GIVEN INFORMATION.
-- Opening Marker --

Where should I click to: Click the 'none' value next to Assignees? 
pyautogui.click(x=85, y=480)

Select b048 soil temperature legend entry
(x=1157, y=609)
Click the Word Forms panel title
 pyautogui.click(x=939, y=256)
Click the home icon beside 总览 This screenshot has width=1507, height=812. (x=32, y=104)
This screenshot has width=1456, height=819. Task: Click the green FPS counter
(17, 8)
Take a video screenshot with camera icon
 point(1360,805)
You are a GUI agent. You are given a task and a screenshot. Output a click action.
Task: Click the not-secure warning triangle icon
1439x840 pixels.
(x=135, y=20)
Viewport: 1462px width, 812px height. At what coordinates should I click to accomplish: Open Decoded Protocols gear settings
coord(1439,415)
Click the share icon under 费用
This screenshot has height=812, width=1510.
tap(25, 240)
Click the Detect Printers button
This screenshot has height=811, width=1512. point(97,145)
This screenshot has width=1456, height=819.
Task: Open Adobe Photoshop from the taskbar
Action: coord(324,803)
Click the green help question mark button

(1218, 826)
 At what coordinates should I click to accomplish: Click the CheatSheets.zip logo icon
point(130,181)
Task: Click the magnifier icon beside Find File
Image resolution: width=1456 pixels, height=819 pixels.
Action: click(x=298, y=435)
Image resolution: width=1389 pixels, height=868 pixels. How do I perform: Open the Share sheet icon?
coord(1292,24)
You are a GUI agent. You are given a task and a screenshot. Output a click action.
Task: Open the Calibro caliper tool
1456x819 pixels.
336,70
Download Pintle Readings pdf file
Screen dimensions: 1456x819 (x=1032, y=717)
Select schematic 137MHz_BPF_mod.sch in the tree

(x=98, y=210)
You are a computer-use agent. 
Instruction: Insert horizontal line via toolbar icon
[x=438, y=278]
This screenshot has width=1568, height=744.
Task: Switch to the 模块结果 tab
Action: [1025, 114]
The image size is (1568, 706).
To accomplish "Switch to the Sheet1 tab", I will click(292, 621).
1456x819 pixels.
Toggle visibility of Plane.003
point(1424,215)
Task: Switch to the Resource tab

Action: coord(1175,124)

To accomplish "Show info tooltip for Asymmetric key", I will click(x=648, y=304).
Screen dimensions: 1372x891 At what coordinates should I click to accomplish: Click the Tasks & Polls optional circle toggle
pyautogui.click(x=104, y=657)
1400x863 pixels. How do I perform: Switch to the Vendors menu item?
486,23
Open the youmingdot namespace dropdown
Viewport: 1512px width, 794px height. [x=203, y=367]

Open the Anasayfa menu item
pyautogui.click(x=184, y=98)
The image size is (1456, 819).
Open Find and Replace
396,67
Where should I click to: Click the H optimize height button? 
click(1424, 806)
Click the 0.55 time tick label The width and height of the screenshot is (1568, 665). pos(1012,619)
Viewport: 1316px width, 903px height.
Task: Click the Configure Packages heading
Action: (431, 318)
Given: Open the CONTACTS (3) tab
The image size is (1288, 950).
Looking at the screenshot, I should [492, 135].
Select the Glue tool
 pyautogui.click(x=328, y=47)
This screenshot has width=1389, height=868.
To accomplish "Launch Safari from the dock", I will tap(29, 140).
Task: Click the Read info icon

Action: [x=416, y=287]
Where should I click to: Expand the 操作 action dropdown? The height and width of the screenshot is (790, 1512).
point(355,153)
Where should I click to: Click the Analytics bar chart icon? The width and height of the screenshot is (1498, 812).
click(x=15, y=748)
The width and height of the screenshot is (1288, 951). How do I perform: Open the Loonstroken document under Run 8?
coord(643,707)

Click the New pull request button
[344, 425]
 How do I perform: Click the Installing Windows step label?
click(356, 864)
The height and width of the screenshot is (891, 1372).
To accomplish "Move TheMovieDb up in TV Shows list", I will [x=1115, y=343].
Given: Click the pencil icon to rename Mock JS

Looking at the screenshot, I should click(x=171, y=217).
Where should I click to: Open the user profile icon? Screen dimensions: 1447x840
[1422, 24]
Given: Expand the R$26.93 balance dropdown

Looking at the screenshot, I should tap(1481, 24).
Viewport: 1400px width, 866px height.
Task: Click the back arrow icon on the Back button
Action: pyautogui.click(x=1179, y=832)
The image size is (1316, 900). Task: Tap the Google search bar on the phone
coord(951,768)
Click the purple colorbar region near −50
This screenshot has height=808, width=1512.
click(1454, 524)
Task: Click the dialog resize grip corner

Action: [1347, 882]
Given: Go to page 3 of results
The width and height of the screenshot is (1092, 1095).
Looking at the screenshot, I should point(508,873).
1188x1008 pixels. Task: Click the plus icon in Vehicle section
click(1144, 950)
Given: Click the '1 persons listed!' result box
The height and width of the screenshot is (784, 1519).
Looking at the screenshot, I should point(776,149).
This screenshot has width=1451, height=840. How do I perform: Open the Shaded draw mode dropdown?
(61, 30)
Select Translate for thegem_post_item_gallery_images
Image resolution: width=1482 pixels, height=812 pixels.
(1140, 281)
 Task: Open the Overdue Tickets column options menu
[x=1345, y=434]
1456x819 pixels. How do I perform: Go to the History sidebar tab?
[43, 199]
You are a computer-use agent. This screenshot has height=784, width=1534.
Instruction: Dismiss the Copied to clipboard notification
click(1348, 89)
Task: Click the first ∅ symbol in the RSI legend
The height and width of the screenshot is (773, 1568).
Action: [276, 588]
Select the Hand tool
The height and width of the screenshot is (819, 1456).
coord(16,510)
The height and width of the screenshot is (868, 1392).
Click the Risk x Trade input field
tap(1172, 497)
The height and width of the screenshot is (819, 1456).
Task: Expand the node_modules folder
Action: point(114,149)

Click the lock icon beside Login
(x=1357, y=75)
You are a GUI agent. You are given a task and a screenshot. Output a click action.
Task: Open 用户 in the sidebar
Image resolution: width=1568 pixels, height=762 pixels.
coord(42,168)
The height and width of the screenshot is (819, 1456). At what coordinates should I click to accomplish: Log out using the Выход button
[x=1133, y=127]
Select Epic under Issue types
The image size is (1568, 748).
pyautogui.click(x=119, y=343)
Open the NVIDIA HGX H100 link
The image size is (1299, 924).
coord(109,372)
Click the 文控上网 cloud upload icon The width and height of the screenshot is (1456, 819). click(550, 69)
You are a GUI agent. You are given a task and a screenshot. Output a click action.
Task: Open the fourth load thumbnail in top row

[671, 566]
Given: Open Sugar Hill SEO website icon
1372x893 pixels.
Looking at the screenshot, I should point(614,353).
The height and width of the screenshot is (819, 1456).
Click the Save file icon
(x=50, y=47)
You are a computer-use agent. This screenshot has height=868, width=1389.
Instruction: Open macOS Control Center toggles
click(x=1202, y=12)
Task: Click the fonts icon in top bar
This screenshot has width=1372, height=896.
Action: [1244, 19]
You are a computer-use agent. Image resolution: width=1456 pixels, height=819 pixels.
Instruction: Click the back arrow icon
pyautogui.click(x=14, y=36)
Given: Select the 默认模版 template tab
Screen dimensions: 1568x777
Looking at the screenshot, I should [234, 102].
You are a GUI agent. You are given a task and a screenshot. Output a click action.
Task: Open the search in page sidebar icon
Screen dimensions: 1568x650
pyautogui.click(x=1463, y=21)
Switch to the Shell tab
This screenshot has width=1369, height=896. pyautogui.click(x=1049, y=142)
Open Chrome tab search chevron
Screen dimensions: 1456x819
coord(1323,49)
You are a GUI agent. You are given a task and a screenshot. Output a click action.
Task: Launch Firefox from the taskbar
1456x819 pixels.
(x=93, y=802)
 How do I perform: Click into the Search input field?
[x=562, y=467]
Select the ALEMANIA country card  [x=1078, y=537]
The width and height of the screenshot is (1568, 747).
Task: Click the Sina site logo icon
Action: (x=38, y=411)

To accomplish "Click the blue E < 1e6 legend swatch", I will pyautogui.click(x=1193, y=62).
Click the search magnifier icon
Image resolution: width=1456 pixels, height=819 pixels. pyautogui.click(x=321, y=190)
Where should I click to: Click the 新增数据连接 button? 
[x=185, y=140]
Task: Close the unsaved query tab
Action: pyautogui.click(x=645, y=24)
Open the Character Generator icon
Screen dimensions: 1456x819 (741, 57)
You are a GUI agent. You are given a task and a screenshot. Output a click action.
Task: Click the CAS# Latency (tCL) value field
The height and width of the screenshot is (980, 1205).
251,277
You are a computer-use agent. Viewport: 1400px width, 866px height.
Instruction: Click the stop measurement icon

-- Closing Marker --

ASSIGNMENT. Where a line in the records above contains the string "Launch", copy that line.

RESPONSE TO THIS TASK.
To accomplish "Launch Safari from the dock", I will tap(29, 140).
Task: Launch Firefox from the taskbar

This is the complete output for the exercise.